E.g., some platforms offer round-up features, where every purchase is rounded up and the spare change is automatically transferred into a savings account. This gamified approach makes saving feel less like a chore and more like an effortless background process. Further out, as financial services become more integrated, personalized financial advice and automated budgeting tools can be seamlessly embedded into platforms. This is likely to empower users with greater control over their financial health without requiring them to actively seek out separate advisory services.
Where Does This Revolution Put Traditional Banks, Though?
For traditional banks, the evolution is both a profound challenge and a significant opportunity. For decades, banks have owned the customer relationship, serving as the central hub for all financial needs. However, as non-financial platforms capture more of the user’s daily digital interaction, the direct relationship between the customer and their bank is becoming increasingly scarce.
“The rise of embedded finance presents a clear dilemma for traditional banks: opt in and share revenue with partners, or opt out and concede ground to tech players stepping into the financial space,” says Tom Spraggs, director and head of UK Retail, BMS Group.
Banks that cling to outdated models risk being outpaced by more agile, customer-centric players. The closure of over 20% of bank branches in Chile in the past three years, as reported by La Comisión del Mercado Financiero (CMF) is a stark reminder of the shift towards digital-first financial access.
However, many forward-thinking banks are adapting and embracing new business models. They have started Banking-as-a-Service (BaaS) capabilities, which enable them to become the invisible infrastructure providers that power embedded finance.

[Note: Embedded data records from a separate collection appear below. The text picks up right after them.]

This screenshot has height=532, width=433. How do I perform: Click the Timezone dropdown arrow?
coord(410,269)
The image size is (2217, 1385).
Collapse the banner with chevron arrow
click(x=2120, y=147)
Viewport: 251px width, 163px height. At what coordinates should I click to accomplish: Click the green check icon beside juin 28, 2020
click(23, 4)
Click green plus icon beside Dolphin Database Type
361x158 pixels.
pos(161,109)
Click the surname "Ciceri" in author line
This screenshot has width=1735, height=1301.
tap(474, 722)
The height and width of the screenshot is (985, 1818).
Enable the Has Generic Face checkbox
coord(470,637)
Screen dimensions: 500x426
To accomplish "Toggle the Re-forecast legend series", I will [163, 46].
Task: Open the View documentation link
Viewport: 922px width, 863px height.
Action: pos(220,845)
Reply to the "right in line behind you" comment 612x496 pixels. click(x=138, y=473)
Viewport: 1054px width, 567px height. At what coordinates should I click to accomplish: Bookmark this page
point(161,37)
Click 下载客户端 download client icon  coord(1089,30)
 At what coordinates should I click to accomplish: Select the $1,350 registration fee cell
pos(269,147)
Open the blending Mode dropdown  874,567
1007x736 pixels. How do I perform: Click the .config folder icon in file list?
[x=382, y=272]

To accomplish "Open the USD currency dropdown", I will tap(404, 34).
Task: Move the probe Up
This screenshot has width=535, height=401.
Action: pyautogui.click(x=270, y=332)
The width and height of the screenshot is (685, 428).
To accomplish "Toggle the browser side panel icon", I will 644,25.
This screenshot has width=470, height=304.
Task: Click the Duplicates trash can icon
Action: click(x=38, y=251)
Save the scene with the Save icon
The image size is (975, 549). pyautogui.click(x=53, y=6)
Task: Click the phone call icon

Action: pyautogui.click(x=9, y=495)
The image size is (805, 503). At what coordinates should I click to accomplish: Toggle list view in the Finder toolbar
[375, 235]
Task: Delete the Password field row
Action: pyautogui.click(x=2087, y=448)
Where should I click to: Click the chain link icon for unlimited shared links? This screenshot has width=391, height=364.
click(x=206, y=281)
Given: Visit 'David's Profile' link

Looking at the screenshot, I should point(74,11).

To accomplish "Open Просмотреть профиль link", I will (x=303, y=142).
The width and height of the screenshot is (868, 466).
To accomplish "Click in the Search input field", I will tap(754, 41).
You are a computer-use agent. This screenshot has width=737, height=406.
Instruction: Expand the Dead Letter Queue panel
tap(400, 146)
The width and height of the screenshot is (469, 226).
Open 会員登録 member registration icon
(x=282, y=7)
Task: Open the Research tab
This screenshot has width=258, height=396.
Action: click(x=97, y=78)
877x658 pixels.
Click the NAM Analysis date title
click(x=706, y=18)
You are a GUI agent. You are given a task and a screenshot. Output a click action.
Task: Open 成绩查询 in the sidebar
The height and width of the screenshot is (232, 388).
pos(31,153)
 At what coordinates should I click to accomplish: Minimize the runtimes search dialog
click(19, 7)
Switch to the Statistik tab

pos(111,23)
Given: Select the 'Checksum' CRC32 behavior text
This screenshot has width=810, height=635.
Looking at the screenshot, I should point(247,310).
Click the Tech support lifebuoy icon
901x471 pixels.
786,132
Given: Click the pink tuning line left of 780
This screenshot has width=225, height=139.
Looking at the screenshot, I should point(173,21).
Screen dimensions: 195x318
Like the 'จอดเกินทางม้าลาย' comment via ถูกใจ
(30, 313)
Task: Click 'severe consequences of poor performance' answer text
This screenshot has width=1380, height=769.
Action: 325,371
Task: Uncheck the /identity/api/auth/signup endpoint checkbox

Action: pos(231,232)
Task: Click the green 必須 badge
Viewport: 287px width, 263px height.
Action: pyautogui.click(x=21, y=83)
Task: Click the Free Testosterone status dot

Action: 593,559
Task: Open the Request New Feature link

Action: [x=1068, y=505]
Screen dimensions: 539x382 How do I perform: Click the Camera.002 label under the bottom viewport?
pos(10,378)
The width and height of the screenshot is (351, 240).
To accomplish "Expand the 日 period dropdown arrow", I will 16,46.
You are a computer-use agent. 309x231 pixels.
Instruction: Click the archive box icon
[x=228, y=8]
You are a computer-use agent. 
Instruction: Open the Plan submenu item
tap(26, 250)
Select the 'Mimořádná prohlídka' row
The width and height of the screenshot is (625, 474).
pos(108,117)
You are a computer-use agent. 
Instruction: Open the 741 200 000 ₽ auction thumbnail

There are many reasons why they should do so. For one thing, banks are perfectly positioned to leverage their regulatory expertise, robust technology, and balance sheet strength to enable non-financial companies to offer financial products under their own brand. This allows them to expand their customer base, access new data insights, and diversify their services without investing in building direct-to-consumer digital products from scratch.
Meron Colbeci, Chief Product Officer at Checkout.com, has noted that, while embedded finance increases competition, the core value of banking apps remains strong, and partnerships are becoming essential.
The Future of Embedded Finance
The future of embedded finance is likely to become even more pervasive. Experts predict the global embedded finance market to reach a staggering $7.2 trillion by 2030. The integration of AI will further personalize financial offerings and enable real-time risk assessments for lending, tailored product recommendations, and enhanced security measures.
Financial services are likely to become even more anticipatory, seamlessly integrating into people’s lives to predict needs and offer solutions before they even consciously realize them.
For example, as embedded banking continues to evolve, solutions like Ready-to-Launch are stepping in to solve two of the biggest challenges facing financial institutions today — managing risk effectively and expanding customer reach. By consolidating oversight into a single, streamlined environment, banks gain the clarity and control needed to scale with confidence. Even better? This approach opens the door to new customer segments through smart partnerships with vertical SaaS platforms, redefining what’s possible in the next wave of banking innovation.
Bill Gates predicted this trend 30 long years ago, famously saying that as “banking is necessary, banks are not.” We seem to be witnessing this quote taking a life of its own before our very eyes.